**Pointing data for text and elements:**
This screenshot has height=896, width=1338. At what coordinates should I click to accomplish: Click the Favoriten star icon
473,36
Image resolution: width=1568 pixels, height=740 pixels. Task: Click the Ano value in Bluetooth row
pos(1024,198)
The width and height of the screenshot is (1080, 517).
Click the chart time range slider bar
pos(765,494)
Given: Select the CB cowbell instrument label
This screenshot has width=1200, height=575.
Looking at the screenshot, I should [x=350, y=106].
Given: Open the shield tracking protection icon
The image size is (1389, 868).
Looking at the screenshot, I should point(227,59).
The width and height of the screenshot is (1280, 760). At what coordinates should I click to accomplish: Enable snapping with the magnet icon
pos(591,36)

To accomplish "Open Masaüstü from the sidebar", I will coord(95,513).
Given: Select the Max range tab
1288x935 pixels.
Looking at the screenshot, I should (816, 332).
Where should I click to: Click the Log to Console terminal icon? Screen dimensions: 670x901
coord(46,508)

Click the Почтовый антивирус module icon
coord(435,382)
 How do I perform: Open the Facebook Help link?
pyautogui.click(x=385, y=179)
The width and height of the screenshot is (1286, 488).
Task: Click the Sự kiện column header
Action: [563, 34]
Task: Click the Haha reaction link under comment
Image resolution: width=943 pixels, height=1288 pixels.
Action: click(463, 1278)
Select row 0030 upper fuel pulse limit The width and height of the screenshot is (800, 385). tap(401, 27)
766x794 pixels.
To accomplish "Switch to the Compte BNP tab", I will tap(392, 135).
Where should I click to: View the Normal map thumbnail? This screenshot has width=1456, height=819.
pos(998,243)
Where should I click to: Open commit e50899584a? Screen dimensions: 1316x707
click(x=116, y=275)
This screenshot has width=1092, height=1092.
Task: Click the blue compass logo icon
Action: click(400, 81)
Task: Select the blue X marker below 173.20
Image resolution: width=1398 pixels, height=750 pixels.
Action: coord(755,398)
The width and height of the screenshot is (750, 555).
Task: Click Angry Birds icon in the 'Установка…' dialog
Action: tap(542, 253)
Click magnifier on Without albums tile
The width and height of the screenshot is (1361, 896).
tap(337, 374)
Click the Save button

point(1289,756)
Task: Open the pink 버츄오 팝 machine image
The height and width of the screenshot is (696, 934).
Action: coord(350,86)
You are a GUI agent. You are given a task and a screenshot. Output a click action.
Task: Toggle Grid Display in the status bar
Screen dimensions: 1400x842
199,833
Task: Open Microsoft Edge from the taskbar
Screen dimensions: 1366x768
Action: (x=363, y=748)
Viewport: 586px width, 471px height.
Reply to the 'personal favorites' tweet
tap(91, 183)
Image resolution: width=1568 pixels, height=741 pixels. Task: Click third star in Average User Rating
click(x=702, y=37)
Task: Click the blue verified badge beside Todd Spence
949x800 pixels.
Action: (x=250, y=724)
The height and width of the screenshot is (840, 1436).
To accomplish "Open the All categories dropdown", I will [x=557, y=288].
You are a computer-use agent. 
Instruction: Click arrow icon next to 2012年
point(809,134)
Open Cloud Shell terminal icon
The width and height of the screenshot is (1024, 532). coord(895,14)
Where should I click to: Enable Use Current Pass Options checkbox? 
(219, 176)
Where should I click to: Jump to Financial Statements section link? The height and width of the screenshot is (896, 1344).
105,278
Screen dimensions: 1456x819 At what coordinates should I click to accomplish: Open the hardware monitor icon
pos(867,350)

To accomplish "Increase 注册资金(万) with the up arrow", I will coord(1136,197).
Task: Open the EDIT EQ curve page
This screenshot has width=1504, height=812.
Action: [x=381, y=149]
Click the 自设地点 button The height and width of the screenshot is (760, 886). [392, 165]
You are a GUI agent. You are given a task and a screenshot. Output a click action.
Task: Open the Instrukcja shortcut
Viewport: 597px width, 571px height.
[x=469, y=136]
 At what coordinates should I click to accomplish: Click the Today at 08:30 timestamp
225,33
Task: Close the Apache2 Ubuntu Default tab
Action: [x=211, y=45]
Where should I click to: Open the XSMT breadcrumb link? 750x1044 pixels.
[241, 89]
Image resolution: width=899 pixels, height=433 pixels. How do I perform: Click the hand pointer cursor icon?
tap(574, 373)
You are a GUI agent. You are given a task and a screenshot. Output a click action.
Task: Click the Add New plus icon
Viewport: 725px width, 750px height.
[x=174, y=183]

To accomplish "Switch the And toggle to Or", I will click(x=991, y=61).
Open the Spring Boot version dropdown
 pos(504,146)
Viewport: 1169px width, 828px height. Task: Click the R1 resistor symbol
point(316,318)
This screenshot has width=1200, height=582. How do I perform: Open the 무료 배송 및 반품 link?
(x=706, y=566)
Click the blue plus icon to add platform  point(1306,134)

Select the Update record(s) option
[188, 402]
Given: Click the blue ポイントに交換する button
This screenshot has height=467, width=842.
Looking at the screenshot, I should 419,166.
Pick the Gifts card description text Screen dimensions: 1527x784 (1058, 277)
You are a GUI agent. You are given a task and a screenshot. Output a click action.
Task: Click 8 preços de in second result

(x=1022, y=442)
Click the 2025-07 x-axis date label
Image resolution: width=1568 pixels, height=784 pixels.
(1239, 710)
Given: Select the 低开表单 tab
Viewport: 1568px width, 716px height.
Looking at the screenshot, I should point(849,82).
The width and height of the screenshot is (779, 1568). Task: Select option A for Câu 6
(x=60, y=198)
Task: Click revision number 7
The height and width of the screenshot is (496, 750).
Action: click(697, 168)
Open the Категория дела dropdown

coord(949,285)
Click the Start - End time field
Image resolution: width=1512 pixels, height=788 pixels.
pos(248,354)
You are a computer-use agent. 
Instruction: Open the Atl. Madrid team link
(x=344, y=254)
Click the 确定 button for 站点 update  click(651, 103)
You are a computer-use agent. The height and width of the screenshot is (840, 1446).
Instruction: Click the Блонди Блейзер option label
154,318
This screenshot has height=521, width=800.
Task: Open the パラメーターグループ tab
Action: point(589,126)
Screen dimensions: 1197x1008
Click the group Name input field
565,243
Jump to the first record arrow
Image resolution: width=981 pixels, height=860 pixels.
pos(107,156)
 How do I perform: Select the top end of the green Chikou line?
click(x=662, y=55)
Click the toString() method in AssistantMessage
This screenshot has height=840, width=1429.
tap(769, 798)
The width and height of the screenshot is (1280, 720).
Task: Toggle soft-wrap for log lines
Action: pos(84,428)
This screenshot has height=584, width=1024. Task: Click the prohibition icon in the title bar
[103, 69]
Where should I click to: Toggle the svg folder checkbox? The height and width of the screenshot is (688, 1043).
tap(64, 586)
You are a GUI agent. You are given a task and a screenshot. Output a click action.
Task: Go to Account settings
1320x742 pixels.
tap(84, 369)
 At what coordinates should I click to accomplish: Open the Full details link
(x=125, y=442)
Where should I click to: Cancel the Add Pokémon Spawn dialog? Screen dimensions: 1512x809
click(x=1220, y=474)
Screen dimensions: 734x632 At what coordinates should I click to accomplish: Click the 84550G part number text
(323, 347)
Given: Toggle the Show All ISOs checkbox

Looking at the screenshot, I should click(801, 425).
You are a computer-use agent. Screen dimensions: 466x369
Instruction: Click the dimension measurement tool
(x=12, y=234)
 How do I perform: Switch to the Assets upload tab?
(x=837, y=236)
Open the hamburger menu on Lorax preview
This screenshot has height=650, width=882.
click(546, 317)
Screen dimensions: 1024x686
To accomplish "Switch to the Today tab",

**What you are asked to do:** Reproduce all of the data above verbatim, line for line.

**Solution for this task:**
This screenshot has height=896, width=1338. At what coordinates should I click to accomplish: Click the Favoriten star icon
473,36
Image resolution: width=1568 pixels, height=740 pixels. Task: Click the Ano value in Bluetooth row
pos(1024,198)
The width and height of the screenshot is (1080, 517).
Click the chart time range slider bar
pos(765,494)
Given: Select the CB cowbell instrument label
This screenshot has width=1200, height=575.
Looking at the screenshot, I should [x=350, y=106].
Given: Open the shield tracking protection icon
The image size is (1389, 868).
Looking at the screenshot, I should point(227,59).
The width and height of the screenshot is (1280, 760). At what coordinates should I click to accomplish: Enable snapping with the magnet icon
pos(591,36)

To accomplish "Open Masaüstü from the sidebar", I will coord(95,513).
Given: Select the Max range tab
1288x935 pixels.
Looking at the screenshot, I should (816, 332).
Where should I click to: Click the Log to Console terminal icon? Screen dimensions: 670x901
coord(46,508)

Click the Почтовый антивирус module icon
coord(435,382)
 How do I perform: Open the Facebook Help link?
pyautogui.click(x=385, y=179)
The width and height of the screenshot is (1286, 488).
Task: Click the Sự kiện column header
Action: [563, 34]
Task: Click the Haha reaction link under comment
Image resolution: width=943 pixels, height=1288 pixels.
Action: click(463, 1278)
Select row 0030 upper fuel pulse limit The width and height of the screenshot is (800, 385). tap(401, 27)
766x794 pixels.
To accomplish "Switch to the Compte BNP tab", I will tap(392, 135).
Where should I click to: View the Normal map thumbnail? This screenshot has width=1456, height=819.
pos(998,243)
Where should I click to: Open commit e50899584a? Screen dimensions: 1316x707
click(x=116, y=275)
This screenshot has width=1092, height=1092.
Task: Click the blue compass logo icon
Action: click(400, 81)
Task: Select the blue X marker below 173.20
Image resolution: width=1398 pixels, height=750 pixels.
Action: coord(755,398)
The width and height of the screenshot is (750, 555).
Task: Click Angry Birds icon in the 'Установка…' dialog
Action: tap(542, 253)
Click magnifier on Without albums tile
The width and height of the screenshot is (1361, 896).
tap(337, 374)
Click the Save button

point(1289,756)
Task: Open the pink 버츄오 팝 machine image
The height and width of the screenshot is (696, 934).
Action: coord(350,86)
You are a GUI agent. You are given a task and a screenshot. Output a click action.
Task: Toggle Grid Display in the status bar
Screen dimensions: 1400x842
199,833
Task: Open Microsoft Edge from the taskbar
Screen dimensions: 1366x768
Action: (x=363, y=748)
Viewport: 586px width, 471px height.
Reply to the 'personal favorites' tweet
tap(91, 183)
Image resolution: width=1568 pixels, height=741 pixels. Task: Click third star in Average User Rating
click(x=702, y=37)
Task: Click the blue verified badge beside Todd Spence
949x800 pixels.
Action: (x=250, y=724)
The height and width of the screenshot is (840, 1436).
To accomplish "Open the All categories dropdown", I will [x=557, y=288].
You are a computer-use agent. 
Instruction: Click arrow icon next to 2012年
point(809,134)
Open Cloud Shell terminal icon
The width and height of the screenshot is (1024, 532). coord(895,14)
Where should I click to: Enable Use Current Pass Options checkbox? 
(219, 176)
Where should I click to: Jump to Financial Statements section link? The height and width of the screenshot is (896, 1344).
105,278
Screen dimensions: 1456x819 At what coordinates should I click to accomplish: Open the hardware monitor icon
pos(867,350)

To accomplish "Increase 注册资金(万) with the up arrow", I will coord(1136,197).
Task: Open the EDIT EQ curve page
This screenshot has width=1504, height=812.
Action: [x=381, y=149]
Click the 自设地点 button The height and width of the screenshot is (760, 886). [392, 165]
You are a GUI agent. You are given a task and a screenshot. Output a click action.
Task: Open the Instrukcja shortcut
Viewport: 597px width, 571px height.
[x=469, y=136]
 At what coordinates should I click to accomplish: Click the Today at 08:30 timestamp
225,33
Task: Close the Apache2 Ubuntu Default tab
Action: [x=211, y=45]
Where should I click to: Open the XSMT breadcrumb link? 750x1044 pixels.
[241, 89]
Image resolution: width=899 pixels, height=433 pixels. How do I perform: Click the hand pointer cursor icon?
tap(574, 373)
You are a GUI agent. You are given a task and a screenshot. Output a click action.
Task: Click the Add New plus icon
Viewport: 725px width, 750px height.
[x=174, y=183]

To accomplish "Switch the And toggle to Or", I will click(x=991, y=61).
Open the Spring Boot version dropdown
 pos(504,146)
Viewport: 1169px width, 828px height. Task: Click the R1 resistor symbol
point(316,318)
This screenshot has width=1200, height=582. How do I perform: Open the 무료 배송 및 반품 link?
(x=706, y=566)
Click the blue plus icon to add platform  point(1306,134)

Select the Update record(s) option
[188, 402]
Given: Click the blue ポイントに交換する button
This screenshot has height=467, width=842.
Looking at the screenshot, I should 419,166.
Pick the Gifts card description text Screen dimensions: 1527x784 (1058, 277)
You are a GUI agent. You are given a task and a screenshot. Output a click action.
Task: Click 8 preços de in second result

(x=1022, y=442)
Click the 2025-07 x-axis date label
Image resolution: width=1568 pixels, height=784 pixels.
(1239, 710)
Given: Select the 低开表单 tab
Viewport: 1568px width, 716px height.
Looking at the screenshot, I should point(849,82).
The width and height of the screenshot is (779, 1568). Task: Select option A for Câu 6
(x=60, y=198)
Task: Click revision number 7
The height and width of the screenshot is (496, 750).
Action: click(697, 168)
Open the Категория дела dropdown

coord(949,285)
Click the Start - End time field
Image resolution: width=1512 pixels, height=788 pixels.
pos(248,354)
You are a computer-use agent. 
Instruction: Open the Atl. Madrid team link
(x=344, y=254)
Click the 确定 button for 站点 update  click(651, 103)
You are a computer-use agent. The height and width of the screenshot is (840, 1446).
Instruction: Click the Блонди Блейзер option label
154,318
This screenshot has height=521, width=800.
Task: Open the パラメーターグループ tab
Action: point(589,126)
Screen dimensions: 1197x1008
Click the group Name input field
565,243
Jump to the first record arrow
Image resolution: width=981 pixels, height=860 pixels.
pos(107,156)
 How do I perform: Select the top end of the green Chikou line?
click(x=662, y=55)
Click the toString() method in AssistantMessage
This screenshot has height=840, width=1429.
tap(769, 798)
The width and height of the screenshot is (1280, 720).
Task: Toggle soft-wrap for log lines
Action: pos(84,428)
This screenshot has height=584, width=1024. Task: Click the prohibition icon in the title bar
[103, 69]
Where should I click to: Toggle the svg folder checkbox? The height and width of the screenshot is (688, 1043).
tap(64, 586)
You are a GUI agent. You are given a task and a screenshot. Output a click action.
Task: Go to Account settings
1320x742 pixels.
tap(84, 369)
 At what coordinates should I click to accomplish: Open the Full details link
(x=125, y=442)
Where should I click to: Cancel the Add Pokémon Spawn dialog? Screen dimensions: 1512x809
click(x=1220, y=474)
Screen dimensions: 734x632 At what coordinates should I click to accomplish: Click the 84550G part number text
(323, 347)
Given: Toggle the Show All ISOs checkbox

Looking at the screenshot, I should click(801, 425).
You are a computer-use agent. Screen dimensions: 466x369
Instruction: Click the dimension measurement tool
(x=12, y=234)
 How do I perform: Switch to the Assets upload tab?
(x=837, y=236)
Open the hamburger menu on Lorax preview
This screenshot has height=650, width=882.
click(546, 317)
Screen dimensions: 1024x686
To accomplish "Switch to the Today tab",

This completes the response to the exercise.